There are consequences for speaking the truth in a world in love with lies, consequences for searching out beauty beneath the plastics we peddle. You don’t have to seek your cross, for one will be provided. And let me tell you what that doesn’t mean. It doesn’t mean that you stay in an abusive situation. It doesn’t mean that you look for ways to punish yourself with pain. And it doesn’t mean that you get to play the self-abasing martyr, forever calling “Look away! Look away!” when you really mean “Look at me.”

What does it mean to take up your cross? It means to live as Jesus, come hell or high water. Not just individually, mind you, for no-one alone can be Him. But together, as a community, as the Body of Christ, made one in His Spirit. St Paul lays it all out quite nicely. Let love be genuine. Hold fast to the good. Rejoice in hope, be patient in suffering, persevere in prayer. Live peaceably, in harmony, as best we can, renouncing vengeance. Do not return evil for evil but overcome evil with good. That’s a cross we bear together, both our burden and our blessing.

The selfish person’s a slave to sin, and really a slave to the self. There is no tyrant so absolute as our ego, no chains so adamant as pride. Of course, one does not choose evil, in and of itself. The will always wills its own good. What we do is to mistake evil for good. We choose the lesser good, the lesser happiness, over the infinite good, over the joy of the soul. In other words, the things we think will make us happy won’t. They fail us. They crumple beneath the existential weight we place upon them. They’re false gods.

And here’s the thing: False gods aren’t necessarily bad things. Very often, they are very good things that we have misused and abused. Sex, money, food, property, power, even fame and celebrity can all be good things, for they are the gifts of God intended for our good and for our neighbor’s good. Problems arise when we take these things, meant to be means to an end, and make them instead ends in and of themselves. Any good thing, made into a god, becomes a demon.

Do not base your happiness on that which you could lose, because you will. Disaster, death, disease, and misfortune come to every man. Just take a look at Jesus! We must not be attached to the things of the world, especially not to the self, to who we think we are. Be in the world, but not of the world. Because when we aren’t attached, we aren’t afraid; which allows us to be truly present, to open ourselves up to joy; trusting that Christ is with us, trusting that God is good; and because God is good nothing good is ever lost in Him.

That’s all faith is, really. It’s just trust. Trust in the faithfulness of God. Then can we see things for what they truly are. We can see that Goodness and Beauty and Truth are eternal.  We can see that love has no limits, no bounds and no depths. We can see that all that really matters, all that’s really real, is the love we share with others, the love we show to others. And this is our salvation, the truth that sets us free! By dying to the self, we rise again immortal.

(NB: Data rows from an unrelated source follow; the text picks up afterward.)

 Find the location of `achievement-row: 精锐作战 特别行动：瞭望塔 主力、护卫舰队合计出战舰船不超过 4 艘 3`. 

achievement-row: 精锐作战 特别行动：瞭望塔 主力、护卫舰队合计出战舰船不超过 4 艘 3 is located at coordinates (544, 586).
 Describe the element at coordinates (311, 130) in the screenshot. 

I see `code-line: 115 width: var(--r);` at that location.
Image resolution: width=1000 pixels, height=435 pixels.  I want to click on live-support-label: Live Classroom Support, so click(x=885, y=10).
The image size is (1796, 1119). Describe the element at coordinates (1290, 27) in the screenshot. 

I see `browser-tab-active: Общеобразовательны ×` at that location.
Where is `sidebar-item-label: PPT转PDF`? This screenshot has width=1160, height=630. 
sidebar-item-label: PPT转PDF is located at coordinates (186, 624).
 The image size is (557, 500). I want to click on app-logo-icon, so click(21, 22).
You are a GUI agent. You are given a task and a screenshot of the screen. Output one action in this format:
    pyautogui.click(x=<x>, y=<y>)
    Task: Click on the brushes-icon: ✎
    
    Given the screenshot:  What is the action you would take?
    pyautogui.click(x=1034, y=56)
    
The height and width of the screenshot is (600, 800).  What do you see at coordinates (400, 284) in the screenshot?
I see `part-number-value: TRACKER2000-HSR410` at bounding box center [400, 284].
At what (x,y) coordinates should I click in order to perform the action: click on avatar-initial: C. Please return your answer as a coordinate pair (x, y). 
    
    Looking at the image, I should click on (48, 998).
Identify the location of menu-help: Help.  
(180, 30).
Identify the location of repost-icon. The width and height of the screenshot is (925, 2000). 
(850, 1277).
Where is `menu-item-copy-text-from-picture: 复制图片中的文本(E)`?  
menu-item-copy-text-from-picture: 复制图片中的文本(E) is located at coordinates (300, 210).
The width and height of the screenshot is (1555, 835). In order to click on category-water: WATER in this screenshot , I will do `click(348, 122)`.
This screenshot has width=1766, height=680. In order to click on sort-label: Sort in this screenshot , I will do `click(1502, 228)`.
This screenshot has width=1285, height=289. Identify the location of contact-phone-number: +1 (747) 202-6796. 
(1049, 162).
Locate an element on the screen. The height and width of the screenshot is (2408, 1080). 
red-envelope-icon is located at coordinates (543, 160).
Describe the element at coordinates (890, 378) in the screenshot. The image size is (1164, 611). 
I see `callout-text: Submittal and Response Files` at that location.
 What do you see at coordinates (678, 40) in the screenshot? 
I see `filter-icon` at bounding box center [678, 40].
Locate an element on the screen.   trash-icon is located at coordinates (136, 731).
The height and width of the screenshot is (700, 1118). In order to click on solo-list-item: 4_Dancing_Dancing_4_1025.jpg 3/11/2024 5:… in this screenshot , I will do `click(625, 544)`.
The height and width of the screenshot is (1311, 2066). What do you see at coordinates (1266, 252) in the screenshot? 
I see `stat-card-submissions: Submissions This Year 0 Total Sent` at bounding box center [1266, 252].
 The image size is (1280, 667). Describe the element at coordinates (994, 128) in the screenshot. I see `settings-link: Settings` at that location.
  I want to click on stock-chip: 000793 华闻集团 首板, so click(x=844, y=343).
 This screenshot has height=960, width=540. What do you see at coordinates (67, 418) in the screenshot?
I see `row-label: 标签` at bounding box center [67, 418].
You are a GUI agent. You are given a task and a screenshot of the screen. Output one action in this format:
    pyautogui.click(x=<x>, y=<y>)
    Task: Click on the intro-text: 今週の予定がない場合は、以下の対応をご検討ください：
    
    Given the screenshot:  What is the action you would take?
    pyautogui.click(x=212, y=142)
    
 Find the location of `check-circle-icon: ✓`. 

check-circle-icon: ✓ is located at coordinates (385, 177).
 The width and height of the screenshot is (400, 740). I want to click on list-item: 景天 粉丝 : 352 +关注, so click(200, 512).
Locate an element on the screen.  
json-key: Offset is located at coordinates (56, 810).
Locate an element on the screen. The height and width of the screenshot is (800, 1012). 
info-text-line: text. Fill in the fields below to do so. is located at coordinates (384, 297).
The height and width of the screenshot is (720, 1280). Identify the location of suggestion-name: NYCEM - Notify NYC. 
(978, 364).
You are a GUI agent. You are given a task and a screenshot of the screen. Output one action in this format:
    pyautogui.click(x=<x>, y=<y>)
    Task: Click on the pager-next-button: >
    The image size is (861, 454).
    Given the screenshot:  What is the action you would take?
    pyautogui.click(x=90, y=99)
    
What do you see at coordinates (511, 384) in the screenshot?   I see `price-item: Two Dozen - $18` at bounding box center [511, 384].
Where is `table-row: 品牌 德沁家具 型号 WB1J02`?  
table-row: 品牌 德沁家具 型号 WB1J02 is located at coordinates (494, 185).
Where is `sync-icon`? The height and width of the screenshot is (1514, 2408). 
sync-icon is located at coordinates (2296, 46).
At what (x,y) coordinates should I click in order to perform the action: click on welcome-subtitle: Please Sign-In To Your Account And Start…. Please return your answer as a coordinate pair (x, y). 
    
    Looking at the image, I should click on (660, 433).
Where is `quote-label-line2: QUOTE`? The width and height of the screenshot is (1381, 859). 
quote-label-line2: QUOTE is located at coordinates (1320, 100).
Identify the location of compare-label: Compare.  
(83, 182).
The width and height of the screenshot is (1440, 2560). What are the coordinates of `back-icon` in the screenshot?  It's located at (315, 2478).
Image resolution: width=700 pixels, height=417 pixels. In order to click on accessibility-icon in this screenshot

The problem in part is that we think to be selfish is to be an individual. But it’s not. Selfish people are all so terribly, dreadfully the same: reaching, grasping, clutching, gasping. Only the selfless person seems to have a personality. Only in putting others first do we become who we truly are. And that of course is Jesus. Jesus is the human whom we all were meant to be. In Him we are each unique. In Him we are each a saint. Only then are we fully human, made fully one with God.

For those who want to save their life will lose it, and those who lose their life for my sake will find it. For what will it profit them if they gain the whole world but forfeit their life? … Truly I tell you, there are some standing here who will not taste death before they see the Son of Man coming in his kingdom.

You have seen Him here, dear Christians, that the world may now see Him in you.

In the Name of the Father and of the +Son and of the Holy Spirit. Amen.